Another man stood. Then a third.
“Come on,” Walden said, getting a firmer grip on the man’s arm. “I’m taking you home.”
This time Victor didn’t shake him off. He allowed Walden to lead him toward the door, but not before whirling around for one last shot.
“Assholes!” he said. “Every last one of you!”
Walden got him through the door and pushed him out onto the sidewalk.
“You pull a stunt like that again,” Walden said, “and you’re going to end up in the hospital. Or worse.”
Victor was fumbling in his pocket for his keys. Once he had them out, Walden grabbed them.
“Hey.”
“I’ll drive you home,” Walden said. “You can come back for your van tomorrow.”
“What if I don’t remember where it is?”
“I’ll remember.”
“I guess.”
“And then I think we need to talk,” Walden said. “About getting your life back on track.”
“I’m going to leave this town,” Victor said. “I’m going to get the hell out of here.”
“When? Do you have something lined up? A job?”
“I just want out. Everywhere I look, I’m reminded of Olivia.”
“How soon are you leaving?” Walden asked, unable to hide the concern in his voice.
“Not sure. Still got a few things to do here; then I’m gone. End of the month, I’d say.”
“Hang in, at least till then,” Walden said. “Maybe something will still work out for you here. I could ask around.”
Victor smiled. “Don’t waste your time on me.”
Barry Duckworth had learned less from his search of Sarita Gomez’s room than he’d hoped.
The detective already knew the Gaynors’ nanny had no phone of her own. But she didn’t have a computer, either. At least not one that she’d left behind in the apartment. So there were no e-mails to check, no bookmarked Facebook page. No electric bill. No monthly Visa statement. No invoice from a visit to the dentist. Nor were there any personal letters, or even an address book. Sarita either packed up everything in a hurry, or she led a very simple, off-the-grid kind of existence. No digital trail here.
No bloodstained uniform, either.
Duckworth had asked the nanny’s landlord, she of the amazing banana bread, whether she might have any pictures of Sarita. “On your phone, anything like that?”
No such luck. Duckworth didn’t even know what this woman he was searching for looked like.
He was driving back to the station when he realized there was something big he had allowed to slip through the cracks.

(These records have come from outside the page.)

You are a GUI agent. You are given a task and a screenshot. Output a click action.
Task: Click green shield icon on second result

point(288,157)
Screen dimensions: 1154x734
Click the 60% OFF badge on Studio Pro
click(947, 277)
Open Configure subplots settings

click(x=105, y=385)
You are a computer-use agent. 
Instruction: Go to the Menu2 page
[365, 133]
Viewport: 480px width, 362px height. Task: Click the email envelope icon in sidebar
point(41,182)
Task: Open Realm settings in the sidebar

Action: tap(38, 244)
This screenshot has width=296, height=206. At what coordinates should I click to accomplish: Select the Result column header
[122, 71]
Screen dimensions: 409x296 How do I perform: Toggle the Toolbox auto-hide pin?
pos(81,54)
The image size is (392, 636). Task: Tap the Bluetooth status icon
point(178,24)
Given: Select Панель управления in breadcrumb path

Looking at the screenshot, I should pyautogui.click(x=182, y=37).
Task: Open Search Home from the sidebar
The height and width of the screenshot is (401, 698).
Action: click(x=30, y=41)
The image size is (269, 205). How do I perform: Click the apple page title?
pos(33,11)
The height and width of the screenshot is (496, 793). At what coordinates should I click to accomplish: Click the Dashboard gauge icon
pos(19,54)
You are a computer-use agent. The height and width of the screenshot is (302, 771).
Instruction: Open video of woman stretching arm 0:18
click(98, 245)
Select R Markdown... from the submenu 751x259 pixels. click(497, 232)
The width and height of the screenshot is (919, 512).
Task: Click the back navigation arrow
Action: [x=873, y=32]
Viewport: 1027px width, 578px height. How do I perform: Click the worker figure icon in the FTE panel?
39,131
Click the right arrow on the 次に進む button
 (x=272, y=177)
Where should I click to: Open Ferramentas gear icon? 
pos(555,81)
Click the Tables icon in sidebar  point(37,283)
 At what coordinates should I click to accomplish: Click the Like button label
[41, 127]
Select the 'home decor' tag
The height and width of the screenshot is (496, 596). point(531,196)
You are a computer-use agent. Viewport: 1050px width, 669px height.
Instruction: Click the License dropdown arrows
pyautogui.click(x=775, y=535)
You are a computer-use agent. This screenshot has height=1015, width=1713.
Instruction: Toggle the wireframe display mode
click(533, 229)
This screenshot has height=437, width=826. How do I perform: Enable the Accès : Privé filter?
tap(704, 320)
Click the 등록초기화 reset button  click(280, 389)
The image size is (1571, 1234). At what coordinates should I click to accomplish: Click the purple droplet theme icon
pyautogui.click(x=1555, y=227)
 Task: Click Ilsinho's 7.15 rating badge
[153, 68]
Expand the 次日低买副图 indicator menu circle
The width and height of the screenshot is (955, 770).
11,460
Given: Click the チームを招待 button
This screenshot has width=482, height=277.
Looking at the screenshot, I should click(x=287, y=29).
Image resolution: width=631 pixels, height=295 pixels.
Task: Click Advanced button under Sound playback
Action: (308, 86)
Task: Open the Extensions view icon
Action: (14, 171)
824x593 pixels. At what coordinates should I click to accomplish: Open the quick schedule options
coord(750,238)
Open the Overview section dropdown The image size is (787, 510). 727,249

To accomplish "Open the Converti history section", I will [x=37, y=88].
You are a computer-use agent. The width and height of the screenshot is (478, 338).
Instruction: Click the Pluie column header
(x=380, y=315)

The Thackeray College predator.
The Gaynor murder had so completely taken over his day that he’d neglected to do anything following his chat with the college’s head of security. Clive Duncomb. “Asshole,” Duckworth said to himself behind the wheel of his unmarked car. Duckworth had left his business card with Duncomb and told him to e-mail him the names of the three women who’d been attacked. They needed to be interviewed by the Promise Falls police. But the day had gone by and no names, no e-mail at all from Duncomb. Duckworth could just guess what the ex — Boston cop thought of the local police. That they were a bunch of know-nothing rubes.